Comment by defanor

Comment by defanor 11 days ago

0 replies

I do store and update backups of public information regularly, since losing access to much of the Internet completely is not such a remote possibility here; many resources are blocked already, both proxying services and protocols are being blocked as well. Storing those backups together with personal data backups.

The things I store are those that seem valuable and information-dense, the kinds that I would be able to use in a relatively prolonged isolation. Storage space is limited, and redundancy is important for backups, so more copies of important information are preferable, to some extent, over added less important information. That is, one may consider tiered backups.

## Data listing
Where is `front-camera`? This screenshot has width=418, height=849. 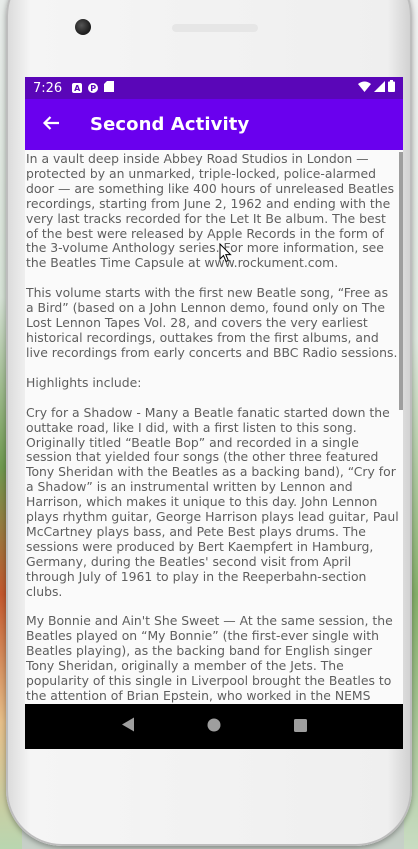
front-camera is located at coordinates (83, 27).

--

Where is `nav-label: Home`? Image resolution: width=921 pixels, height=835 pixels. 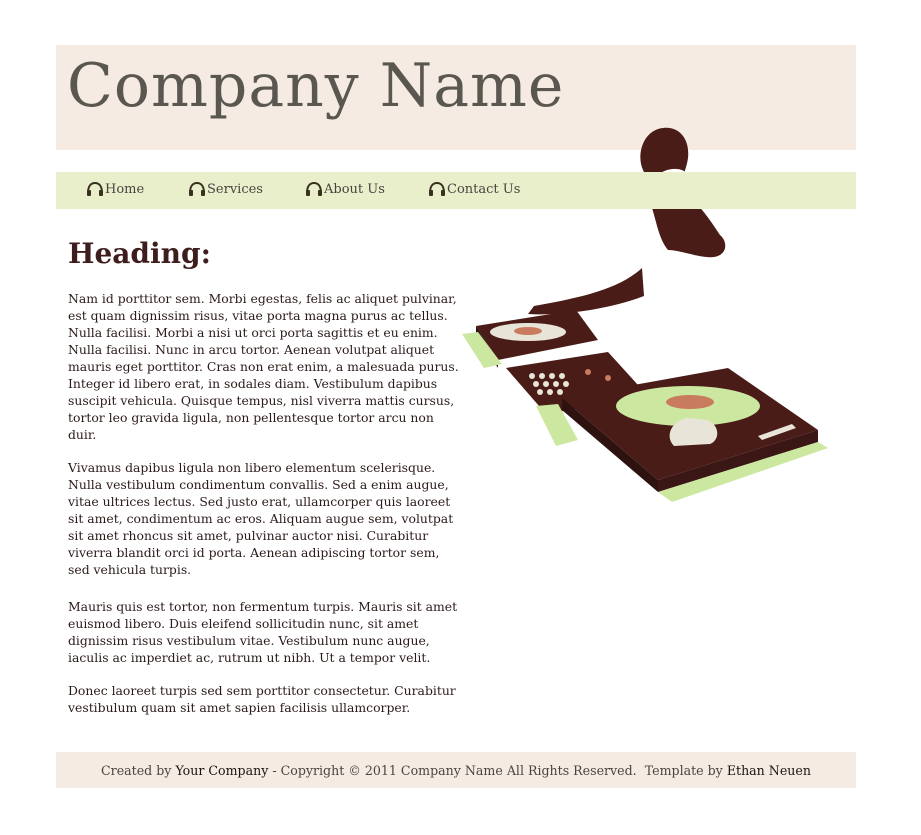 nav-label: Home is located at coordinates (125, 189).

## To-do item
Reproduce verbatim the passage of the backup comment starting with "The things I" and going on through "consider tiered backups.".

## Task answer
The things I store are those that seem valuable and information-dense, the kinds that I would be able to use in a relatively prolonged isolation. Storage space is limited, and redundancy is important for backups, so more copies of important information are preferable, to some extent, over added less important information. That is, one may consider tiered backups.